Cida Falabella

BH é rua!

Espaço precisa de iniciativa a diálogos constantes

Por CIDA FALABELLA
Publicado em 14 de dezembro de 2023 | 07:20
 
 
Ilustração/O Tempo

Nesta semana, em que Belo Horizonte completou 126 anos, fiquei pensando no que faz da nossa cidade mais “nossa”, mais cenário de memórias afetivas, de identificação. Em primeiro lugar, me veio o lugar-comum mais explorado comercialmente: a comida. Basta dois ou três dias fora daqui para começarmos a sentir saudades do pão de queijo com café, do cheiro de alho e temperos caseiros perfumando a cozinha mais próxima. Mas, além da nossa comida, reconhecida internacionalmente, acho que o que faz da nossa cidade mais “nossa” é a ligação forte que temos com a rua.
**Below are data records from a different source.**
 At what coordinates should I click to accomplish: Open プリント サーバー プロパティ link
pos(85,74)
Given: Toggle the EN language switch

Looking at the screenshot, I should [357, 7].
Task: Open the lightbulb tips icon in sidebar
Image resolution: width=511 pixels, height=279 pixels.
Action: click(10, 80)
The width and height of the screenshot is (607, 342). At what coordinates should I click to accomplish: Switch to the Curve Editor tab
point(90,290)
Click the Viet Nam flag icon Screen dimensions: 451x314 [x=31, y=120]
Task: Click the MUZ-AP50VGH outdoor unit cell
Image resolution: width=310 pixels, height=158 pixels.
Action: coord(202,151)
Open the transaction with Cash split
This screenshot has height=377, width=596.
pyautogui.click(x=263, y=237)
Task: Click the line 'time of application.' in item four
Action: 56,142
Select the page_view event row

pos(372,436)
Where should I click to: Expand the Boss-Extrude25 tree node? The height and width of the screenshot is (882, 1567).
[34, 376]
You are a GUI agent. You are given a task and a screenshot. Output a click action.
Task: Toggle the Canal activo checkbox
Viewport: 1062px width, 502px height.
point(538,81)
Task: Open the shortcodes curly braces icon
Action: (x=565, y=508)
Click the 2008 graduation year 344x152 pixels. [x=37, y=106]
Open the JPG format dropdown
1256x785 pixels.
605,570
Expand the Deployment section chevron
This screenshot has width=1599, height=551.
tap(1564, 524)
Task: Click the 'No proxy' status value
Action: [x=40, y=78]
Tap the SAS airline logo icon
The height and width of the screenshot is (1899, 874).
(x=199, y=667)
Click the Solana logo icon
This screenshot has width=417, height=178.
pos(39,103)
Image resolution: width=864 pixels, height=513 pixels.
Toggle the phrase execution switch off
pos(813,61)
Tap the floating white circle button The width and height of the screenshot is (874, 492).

A Belo Horizonte que amamos acontece na rua. Nas calçadas de bairro, em que sempre há uma vizinha a cumprimentar e comentar brevemente da vida. Nas calçadas do centro, onde sempre ecoa música – dos lojões populares, dos bares e restaurantes, dos bailes aos fins de semana. Nas praças ocupadas pela juventude, fazendo batalhas de rimas por toda a cidade, e também pelas crianças, velhos e velhas, pessoas que cuidam – de gente e dos bichos.

E das próprias vias públicas, disputadas por milhões de carros e motocicletas nos dias úteis e também por multidões de pessoas no Carnaval e nas manifestações políticas.

Reconhecer a potência da nossa relação com a rua é reconhecer o potencial da nossa cidade – de cultura, de convivência, de estímulo ao comum, com suas belezas e atritos. É reconhecer nossa alma.

E, por falar em atritos da vida urbana, no último fim de semana um debate antigo voltou a ocupar as manchetes de jornal: o horário e as condições de funcionamento dos bares nas calçadas da cidade. Estabelecimentos icônicos da região do Mercado Central, como o Bar do Fernando, tiveram seu mobiliário recolhido por fiscais da prefeitura e, na impossibilidade de abrigar os clientes dentro das lojas, tiveram que encerrar a noite mais cedo.

Este dilema é também cultural: ao mesmo tempo que BH é reconhecida como a “capital dos bares” e por sua boemia noturna, nosso anseio por uma tranquilidade quase bucólica faz da convivência entre esses dois mundos um desafio, que precisa de menos imposições e mais iniciativas a diálogo constante. Além, evidentemente, do debate sobre gentrificação e políticas públicas higienistas.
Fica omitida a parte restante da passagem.